Kyrgyz political analyst Emil Juraev, in an April interview, described Vorukh, compared with Barak, as “a massively more difficult situation, with around 40,000 people in Vorukh compared to just a few hundred in Barak.”

A Kyrgyzstani journalist who covered the enclaves for Kyrgyz media pointed to high economic costs from potential land-swap deals, saying Central Asian governments “are cash-strapped, and they cannot afford such costly resettlement projects.”
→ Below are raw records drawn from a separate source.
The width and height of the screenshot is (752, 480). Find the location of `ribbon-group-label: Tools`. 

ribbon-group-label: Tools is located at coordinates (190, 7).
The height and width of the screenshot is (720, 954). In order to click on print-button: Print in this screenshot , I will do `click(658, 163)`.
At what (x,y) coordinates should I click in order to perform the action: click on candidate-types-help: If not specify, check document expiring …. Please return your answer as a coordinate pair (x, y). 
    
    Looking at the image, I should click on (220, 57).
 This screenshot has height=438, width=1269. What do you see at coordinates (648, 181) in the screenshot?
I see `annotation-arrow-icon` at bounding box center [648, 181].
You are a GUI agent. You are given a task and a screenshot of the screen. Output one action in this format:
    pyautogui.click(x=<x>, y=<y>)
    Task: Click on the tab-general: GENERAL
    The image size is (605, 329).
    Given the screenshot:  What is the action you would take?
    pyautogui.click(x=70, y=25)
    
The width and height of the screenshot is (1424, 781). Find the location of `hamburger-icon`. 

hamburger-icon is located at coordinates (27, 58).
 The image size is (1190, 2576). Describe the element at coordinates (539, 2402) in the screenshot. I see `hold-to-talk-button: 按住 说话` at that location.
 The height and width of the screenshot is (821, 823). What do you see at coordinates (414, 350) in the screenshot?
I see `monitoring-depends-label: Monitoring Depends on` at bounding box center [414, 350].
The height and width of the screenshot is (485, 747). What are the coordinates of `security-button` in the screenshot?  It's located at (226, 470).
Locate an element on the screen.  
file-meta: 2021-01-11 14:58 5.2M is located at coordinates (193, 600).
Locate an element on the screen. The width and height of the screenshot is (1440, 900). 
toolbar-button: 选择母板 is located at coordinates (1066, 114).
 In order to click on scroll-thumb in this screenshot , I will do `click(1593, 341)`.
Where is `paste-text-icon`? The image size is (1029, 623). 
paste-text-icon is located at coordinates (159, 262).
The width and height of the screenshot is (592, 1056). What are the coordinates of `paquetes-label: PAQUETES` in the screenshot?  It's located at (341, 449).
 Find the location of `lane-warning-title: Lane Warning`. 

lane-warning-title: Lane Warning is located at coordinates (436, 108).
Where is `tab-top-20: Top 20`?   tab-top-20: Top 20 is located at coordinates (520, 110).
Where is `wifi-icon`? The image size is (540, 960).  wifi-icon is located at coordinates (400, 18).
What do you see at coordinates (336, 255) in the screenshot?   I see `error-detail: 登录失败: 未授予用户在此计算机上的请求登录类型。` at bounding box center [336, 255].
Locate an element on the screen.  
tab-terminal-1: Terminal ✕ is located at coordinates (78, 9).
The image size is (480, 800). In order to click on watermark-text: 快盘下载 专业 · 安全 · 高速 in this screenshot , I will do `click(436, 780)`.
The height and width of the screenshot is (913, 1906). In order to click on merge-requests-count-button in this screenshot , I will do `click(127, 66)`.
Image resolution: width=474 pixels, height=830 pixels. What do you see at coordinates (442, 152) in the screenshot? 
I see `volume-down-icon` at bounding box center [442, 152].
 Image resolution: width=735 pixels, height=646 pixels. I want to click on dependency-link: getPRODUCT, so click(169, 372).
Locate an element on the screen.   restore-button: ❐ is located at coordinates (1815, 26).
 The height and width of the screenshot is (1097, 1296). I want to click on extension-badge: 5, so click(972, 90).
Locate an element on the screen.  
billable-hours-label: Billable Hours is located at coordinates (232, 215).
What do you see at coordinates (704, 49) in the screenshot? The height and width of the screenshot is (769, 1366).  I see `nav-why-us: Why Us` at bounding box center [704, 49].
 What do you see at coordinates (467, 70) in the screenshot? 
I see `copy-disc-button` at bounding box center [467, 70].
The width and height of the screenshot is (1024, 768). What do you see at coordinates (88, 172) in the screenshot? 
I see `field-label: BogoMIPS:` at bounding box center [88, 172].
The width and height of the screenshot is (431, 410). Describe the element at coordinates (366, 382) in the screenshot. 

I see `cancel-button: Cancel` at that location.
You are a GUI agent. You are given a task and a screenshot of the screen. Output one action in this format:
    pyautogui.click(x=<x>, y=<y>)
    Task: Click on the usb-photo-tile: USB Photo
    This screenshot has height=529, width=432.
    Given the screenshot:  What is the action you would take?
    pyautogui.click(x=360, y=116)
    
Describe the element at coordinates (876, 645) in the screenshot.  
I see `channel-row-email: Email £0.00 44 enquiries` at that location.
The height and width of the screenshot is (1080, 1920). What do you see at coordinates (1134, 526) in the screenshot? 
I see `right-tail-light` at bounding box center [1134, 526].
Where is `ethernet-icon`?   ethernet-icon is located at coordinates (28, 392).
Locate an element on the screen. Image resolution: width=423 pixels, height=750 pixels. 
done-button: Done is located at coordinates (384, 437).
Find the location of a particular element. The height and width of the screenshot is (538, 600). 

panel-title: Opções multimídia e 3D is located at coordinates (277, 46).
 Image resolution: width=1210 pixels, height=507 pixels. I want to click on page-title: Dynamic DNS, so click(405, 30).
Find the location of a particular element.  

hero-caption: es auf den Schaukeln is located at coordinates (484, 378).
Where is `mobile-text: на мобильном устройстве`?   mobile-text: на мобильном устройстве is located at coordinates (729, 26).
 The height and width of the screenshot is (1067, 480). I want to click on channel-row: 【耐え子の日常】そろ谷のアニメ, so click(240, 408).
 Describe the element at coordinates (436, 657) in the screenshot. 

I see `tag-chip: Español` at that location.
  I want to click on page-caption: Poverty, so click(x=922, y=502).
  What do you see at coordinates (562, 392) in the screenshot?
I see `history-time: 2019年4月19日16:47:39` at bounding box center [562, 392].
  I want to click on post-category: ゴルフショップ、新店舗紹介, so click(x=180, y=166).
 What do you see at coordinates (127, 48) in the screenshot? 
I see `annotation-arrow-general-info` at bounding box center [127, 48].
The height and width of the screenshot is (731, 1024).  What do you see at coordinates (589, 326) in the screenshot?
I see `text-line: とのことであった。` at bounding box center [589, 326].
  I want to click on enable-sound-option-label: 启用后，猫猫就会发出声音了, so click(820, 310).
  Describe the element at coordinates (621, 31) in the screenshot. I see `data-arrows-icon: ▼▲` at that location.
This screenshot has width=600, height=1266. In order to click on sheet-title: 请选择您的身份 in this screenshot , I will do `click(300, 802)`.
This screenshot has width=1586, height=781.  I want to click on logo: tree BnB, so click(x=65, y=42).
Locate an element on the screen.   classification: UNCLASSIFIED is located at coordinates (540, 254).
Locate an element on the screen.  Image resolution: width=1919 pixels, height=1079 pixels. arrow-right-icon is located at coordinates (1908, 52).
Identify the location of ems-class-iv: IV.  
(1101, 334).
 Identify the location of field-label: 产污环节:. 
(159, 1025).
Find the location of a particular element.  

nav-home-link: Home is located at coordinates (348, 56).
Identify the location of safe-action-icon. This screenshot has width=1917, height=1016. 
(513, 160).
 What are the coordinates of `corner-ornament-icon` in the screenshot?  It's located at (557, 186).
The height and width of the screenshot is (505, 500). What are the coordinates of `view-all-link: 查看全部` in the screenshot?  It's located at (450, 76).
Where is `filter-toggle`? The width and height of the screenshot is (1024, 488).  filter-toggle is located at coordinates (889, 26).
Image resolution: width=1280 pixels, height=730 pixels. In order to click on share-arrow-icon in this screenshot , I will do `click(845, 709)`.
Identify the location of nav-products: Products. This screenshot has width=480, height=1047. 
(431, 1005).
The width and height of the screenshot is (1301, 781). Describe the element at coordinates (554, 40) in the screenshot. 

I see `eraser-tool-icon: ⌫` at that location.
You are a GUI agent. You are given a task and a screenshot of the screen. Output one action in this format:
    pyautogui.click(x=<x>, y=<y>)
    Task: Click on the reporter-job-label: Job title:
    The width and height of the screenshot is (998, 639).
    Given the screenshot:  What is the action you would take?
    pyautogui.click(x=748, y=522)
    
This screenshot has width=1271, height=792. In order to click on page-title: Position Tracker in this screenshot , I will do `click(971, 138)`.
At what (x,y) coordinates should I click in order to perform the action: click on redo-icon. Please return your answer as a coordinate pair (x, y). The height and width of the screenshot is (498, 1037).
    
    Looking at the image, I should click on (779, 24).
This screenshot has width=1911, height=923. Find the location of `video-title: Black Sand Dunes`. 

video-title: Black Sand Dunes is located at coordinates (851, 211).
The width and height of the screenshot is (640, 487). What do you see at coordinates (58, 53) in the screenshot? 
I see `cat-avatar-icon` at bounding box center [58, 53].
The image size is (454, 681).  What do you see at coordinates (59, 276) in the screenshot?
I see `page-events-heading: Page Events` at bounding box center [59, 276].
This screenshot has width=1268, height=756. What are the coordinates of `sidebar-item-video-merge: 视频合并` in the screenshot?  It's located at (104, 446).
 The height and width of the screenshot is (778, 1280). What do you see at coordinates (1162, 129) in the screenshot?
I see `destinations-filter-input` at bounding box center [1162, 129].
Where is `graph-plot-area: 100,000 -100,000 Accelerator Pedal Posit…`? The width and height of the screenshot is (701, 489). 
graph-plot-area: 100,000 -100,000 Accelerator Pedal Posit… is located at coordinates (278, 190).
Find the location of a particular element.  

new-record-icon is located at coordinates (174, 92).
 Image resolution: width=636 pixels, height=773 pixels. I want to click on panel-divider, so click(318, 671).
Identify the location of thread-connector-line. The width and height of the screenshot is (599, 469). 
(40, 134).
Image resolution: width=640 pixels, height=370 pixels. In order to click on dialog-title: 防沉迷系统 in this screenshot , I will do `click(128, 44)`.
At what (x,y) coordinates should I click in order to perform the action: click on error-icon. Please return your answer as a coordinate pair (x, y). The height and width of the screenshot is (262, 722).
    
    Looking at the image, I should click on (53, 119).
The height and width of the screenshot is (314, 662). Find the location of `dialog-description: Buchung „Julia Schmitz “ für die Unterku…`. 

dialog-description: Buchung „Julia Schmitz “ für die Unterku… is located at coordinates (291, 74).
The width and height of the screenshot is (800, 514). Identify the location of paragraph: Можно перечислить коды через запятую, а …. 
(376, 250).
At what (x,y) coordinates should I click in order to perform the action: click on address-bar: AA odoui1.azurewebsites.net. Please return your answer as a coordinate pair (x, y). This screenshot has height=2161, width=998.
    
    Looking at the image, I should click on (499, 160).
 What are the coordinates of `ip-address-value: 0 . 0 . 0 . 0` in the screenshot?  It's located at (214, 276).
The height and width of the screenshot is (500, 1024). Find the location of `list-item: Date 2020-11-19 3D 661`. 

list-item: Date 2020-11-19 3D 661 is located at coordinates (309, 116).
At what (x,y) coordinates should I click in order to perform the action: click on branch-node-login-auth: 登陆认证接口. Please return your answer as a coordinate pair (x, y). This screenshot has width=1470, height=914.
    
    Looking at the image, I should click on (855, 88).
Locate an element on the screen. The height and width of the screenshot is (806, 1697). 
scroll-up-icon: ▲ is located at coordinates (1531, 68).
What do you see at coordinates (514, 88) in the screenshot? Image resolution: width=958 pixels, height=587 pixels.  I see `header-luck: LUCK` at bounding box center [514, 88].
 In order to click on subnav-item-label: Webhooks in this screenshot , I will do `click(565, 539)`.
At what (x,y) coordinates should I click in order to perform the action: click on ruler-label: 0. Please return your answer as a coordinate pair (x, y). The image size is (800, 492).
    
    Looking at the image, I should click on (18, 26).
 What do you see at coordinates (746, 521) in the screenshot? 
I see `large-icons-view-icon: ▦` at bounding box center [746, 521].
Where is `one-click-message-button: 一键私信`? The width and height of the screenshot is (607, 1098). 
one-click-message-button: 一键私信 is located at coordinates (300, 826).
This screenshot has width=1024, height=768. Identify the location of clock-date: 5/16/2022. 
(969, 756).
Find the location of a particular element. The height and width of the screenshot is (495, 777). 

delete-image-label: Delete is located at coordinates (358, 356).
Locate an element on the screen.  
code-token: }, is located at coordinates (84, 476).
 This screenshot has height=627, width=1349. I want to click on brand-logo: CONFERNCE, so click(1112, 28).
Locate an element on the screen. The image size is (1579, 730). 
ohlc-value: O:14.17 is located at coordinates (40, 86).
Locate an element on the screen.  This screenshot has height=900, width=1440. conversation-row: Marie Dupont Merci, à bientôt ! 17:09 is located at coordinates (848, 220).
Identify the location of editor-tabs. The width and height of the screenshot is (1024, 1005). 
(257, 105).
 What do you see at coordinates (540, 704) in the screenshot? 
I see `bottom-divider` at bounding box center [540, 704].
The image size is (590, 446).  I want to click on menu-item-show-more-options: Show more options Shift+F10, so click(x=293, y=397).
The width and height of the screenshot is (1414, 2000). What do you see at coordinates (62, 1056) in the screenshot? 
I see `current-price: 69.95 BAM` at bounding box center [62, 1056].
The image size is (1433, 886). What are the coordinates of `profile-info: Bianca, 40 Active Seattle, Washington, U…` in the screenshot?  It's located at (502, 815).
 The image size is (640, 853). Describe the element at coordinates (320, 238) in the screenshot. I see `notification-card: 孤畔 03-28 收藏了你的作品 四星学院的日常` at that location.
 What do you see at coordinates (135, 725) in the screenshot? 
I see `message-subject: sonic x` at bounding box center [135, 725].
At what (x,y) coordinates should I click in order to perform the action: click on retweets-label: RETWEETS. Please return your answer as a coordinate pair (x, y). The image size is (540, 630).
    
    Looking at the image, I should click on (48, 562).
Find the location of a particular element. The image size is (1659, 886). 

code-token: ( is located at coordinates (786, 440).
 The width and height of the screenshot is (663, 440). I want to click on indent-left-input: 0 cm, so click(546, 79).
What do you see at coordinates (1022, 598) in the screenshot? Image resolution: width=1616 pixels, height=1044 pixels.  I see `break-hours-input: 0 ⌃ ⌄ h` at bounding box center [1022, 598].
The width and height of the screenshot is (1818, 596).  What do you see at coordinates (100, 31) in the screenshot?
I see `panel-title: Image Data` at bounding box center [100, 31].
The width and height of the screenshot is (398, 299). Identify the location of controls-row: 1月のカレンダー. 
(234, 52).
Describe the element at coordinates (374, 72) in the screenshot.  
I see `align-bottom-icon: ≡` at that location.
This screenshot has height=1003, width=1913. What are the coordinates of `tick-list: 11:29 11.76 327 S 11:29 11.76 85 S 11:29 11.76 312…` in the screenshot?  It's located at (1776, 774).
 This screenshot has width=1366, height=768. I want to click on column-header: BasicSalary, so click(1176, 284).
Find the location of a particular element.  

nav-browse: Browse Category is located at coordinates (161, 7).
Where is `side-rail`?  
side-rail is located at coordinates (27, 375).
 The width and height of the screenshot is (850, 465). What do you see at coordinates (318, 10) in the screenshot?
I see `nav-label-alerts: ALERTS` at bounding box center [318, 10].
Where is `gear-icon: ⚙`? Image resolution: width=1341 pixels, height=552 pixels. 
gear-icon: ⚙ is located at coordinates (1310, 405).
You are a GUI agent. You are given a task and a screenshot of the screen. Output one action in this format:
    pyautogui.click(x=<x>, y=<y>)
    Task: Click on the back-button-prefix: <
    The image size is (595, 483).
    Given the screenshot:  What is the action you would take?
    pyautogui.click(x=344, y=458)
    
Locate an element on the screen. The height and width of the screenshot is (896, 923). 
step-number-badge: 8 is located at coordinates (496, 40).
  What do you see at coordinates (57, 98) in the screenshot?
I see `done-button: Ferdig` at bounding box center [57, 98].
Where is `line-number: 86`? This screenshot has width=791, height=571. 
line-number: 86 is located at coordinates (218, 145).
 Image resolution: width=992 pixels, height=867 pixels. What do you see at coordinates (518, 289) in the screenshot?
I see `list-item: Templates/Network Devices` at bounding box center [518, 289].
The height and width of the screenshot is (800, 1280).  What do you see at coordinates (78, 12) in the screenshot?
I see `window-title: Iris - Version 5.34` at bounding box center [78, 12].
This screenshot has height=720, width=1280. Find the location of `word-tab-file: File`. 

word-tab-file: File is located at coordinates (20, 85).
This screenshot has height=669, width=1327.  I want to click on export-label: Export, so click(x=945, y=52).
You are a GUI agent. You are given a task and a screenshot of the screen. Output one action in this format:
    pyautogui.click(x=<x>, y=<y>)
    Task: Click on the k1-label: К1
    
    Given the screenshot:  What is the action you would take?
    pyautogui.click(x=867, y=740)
Uzbek officials have their own reasons to oppose further land-swap deals with Kyrgyzstan. An Uzbek government official from Ferghana province, which has jurisdiction over Uzbekistani enclaves of Shakhimardan and Sokh, told VOA on condition of anonymity that the two territories “have strategic importance for Uzbekistan.”

“They are major holiday destinations due to their picturesque sceneries and mountain lakes,” the official said, adding that both enclaves house small Uzbek military outposts.

Nevertheless, there are positive developments related to enclave solutions.

Since November 2022, the Uzbek and Kyrgyz governments have eased border restrictions for Shakhimardan and Sokh inhabitants and have pledged to jointly develop the tourism potential of the enclaves.

“This step is a crucial move forward,” the Uzbek government official from Ferghana said.